ПОЭЗИЯ / Борис ЛУКИН. ГАННИБАЛ. Поэма
Борис ЛУКИН

Борис ЛУКИН. ГАННИБАЛ. Поэма

06.06.2021
965
5

 

Борис ЛУКИН

ГАННИБАЛ

Поэма

Поэма… что за блажь

творить судьбу словами?

Привычный эпатаж?

Иль узелок на память?

                     

Поэма… смысл не нов:

земной – стремится в небо,

вода – предстать вином,

каменья жизни – хлебом,

чтоб Лета вспять текла,

чтоб жизнь не смертью мерить…

Потомков память зла,

нет потому ей веры.

 

Поэма – пусть сама

дыханьем слова волит.

 

Итак: «Была зима…

всяк раб своей юдоли…»

 

 

ПСКОВСКИЙ ЧАС

                          Чего я ждал?

                       Что думал здесь найти?

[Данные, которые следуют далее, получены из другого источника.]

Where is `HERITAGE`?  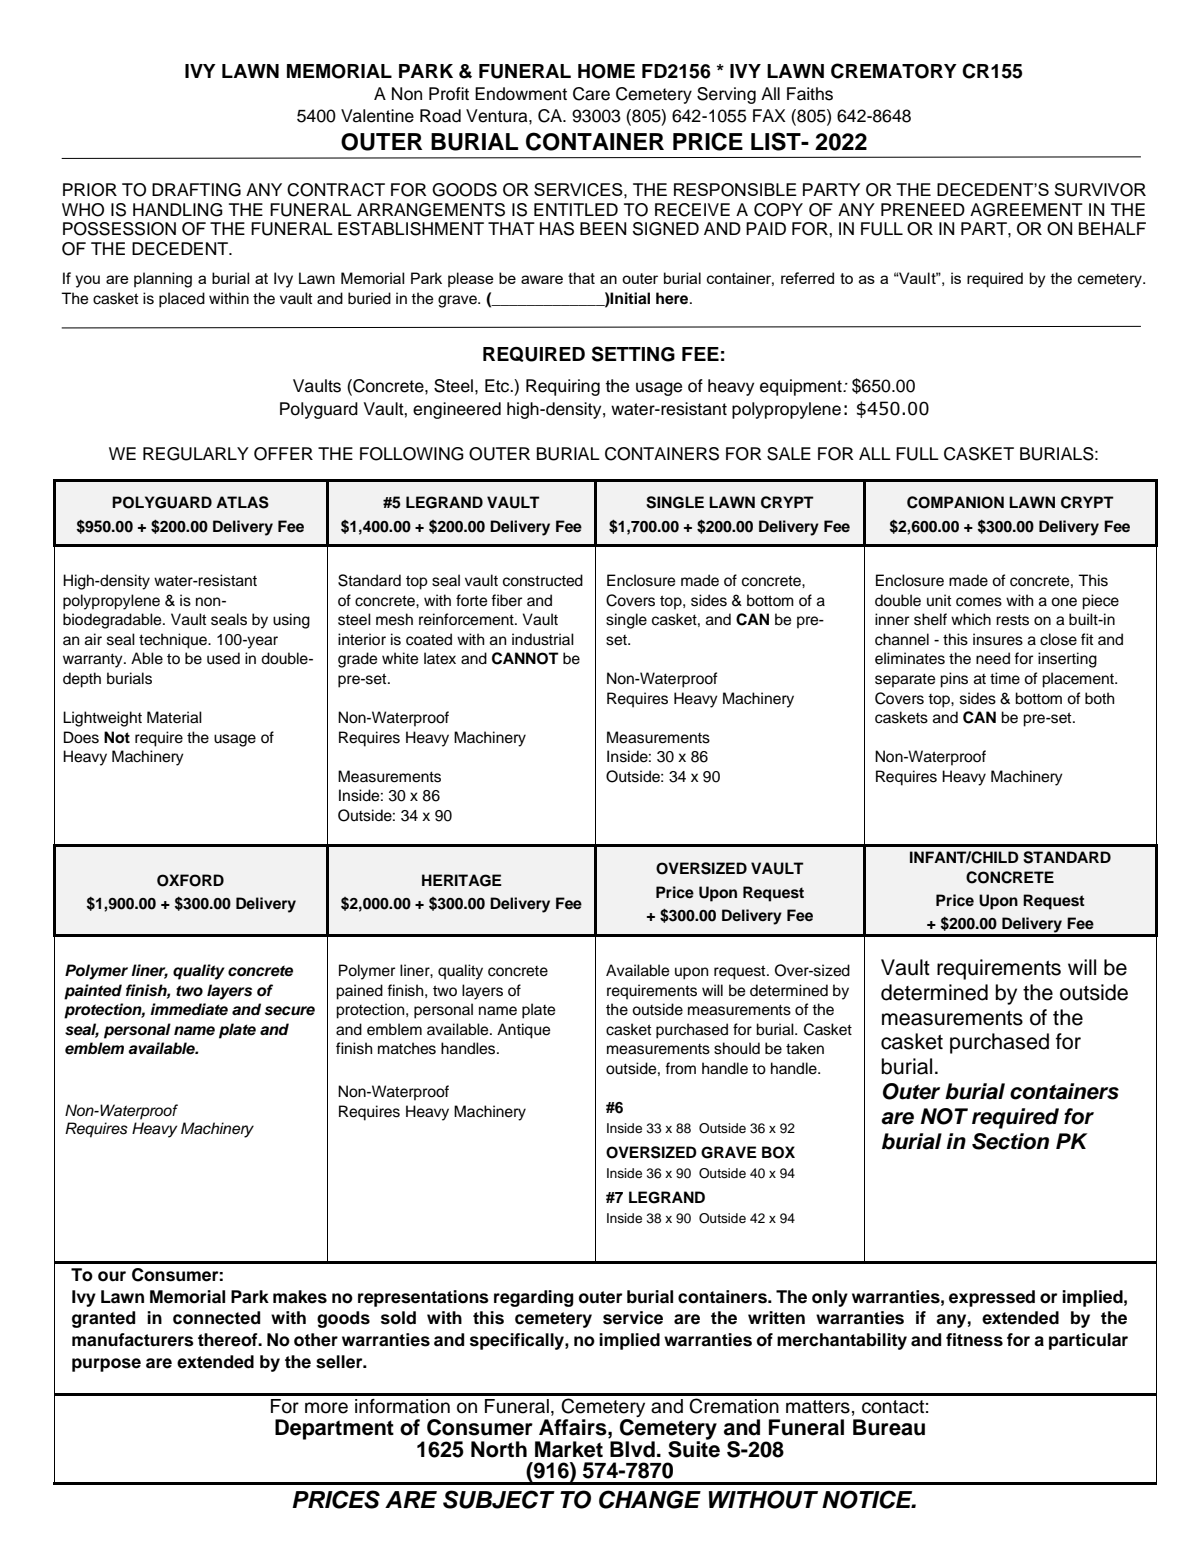 HERITAGE is located at coordinates (462, 880).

                                          А. Грибоедов

1. ВИДОК

Случайностей в жизни, увы, не бывает.

И всё совершится на нашем веку.

«А кто там – во Пскове?» – «Конечно, Курбатов.

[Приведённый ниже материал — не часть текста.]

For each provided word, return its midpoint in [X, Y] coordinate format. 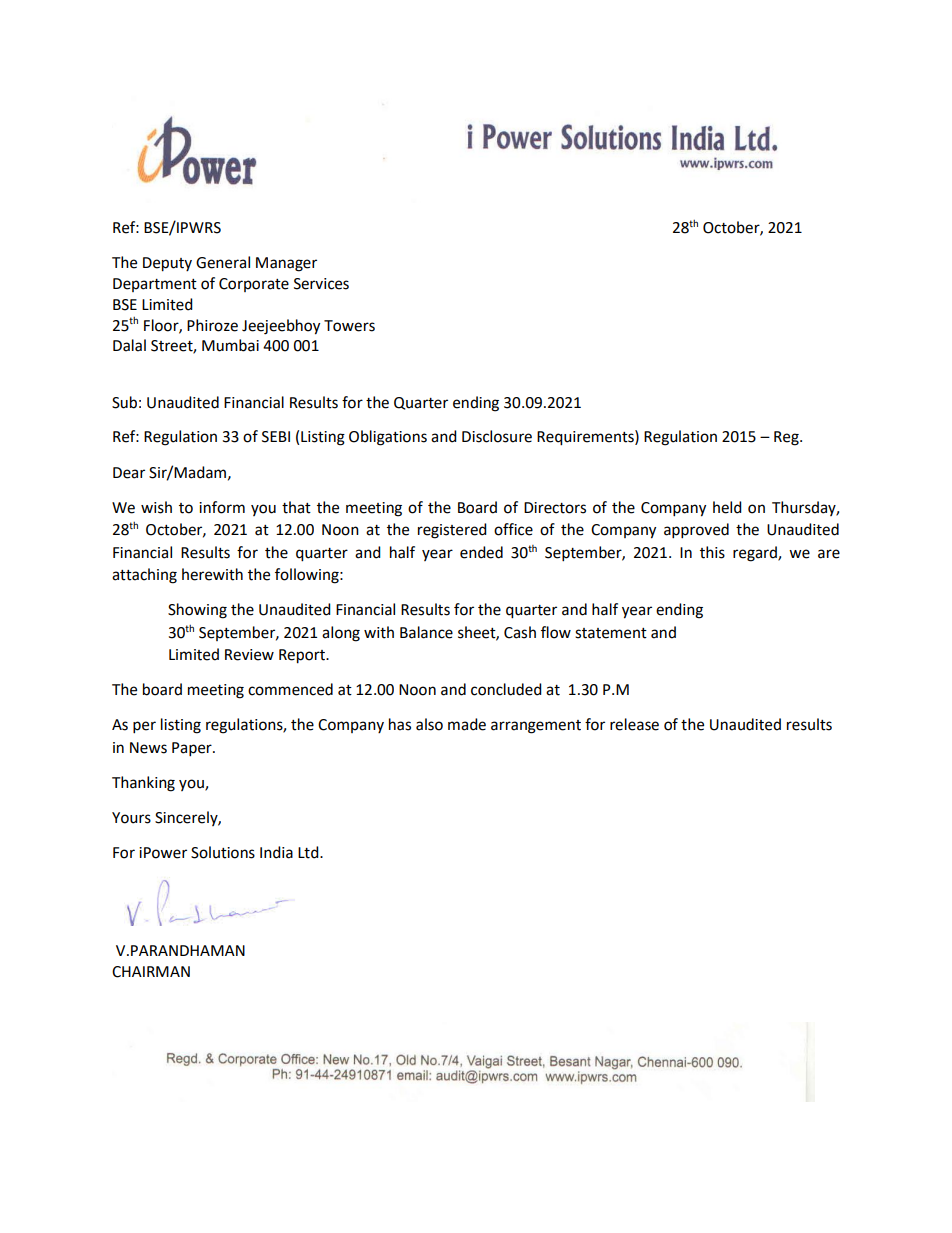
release [634, 724]
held [727, 507]
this [712, 552]
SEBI [276, 437]
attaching [144, 576]
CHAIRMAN [151, 972]
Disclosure [497, 436]
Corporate [254, 285]
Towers [349, 326]
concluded [506, 689]
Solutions [223, 852]
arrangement [536, 727]
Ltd [309, 852]
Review [249, 655]
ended [481, 552]
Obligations [388, 438]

Но видеться с ним не хочу на бегу».

 

Мобильные трели: поэт и прозаик

сбирали дорожные сумки свои.

Один – непременно опять опоздает,

отметив собой отправления миг.

 

И выйдут хмельные вагонные споры:

«Какой будет власть?», «А какою была?».

В незнанье своём молодые упорны,

но так же, наверно, как зрелость смела.

 

И словно в кино иль бульварном романе,

найдётся сотрудник в соседнем купе,

доказывать станет, что власть не обманет

своих, подписавших её документ.

 

«Откроют архивы… Вы будете лучшим,

все премии вам непременно вручат…».

Ну, кто б рассказал… Позаткнул бы я уши,

но это со мной происходит в тот час.

 

Вот мы под приглядом. И это не тайна.

Но вытянет ночь непременно ко сну.

Случайностей в жизни, увы, не бывает.

И поезд наш царский уходит ко дну.

 

Ко дню… мне хотелось сказать. Непременно.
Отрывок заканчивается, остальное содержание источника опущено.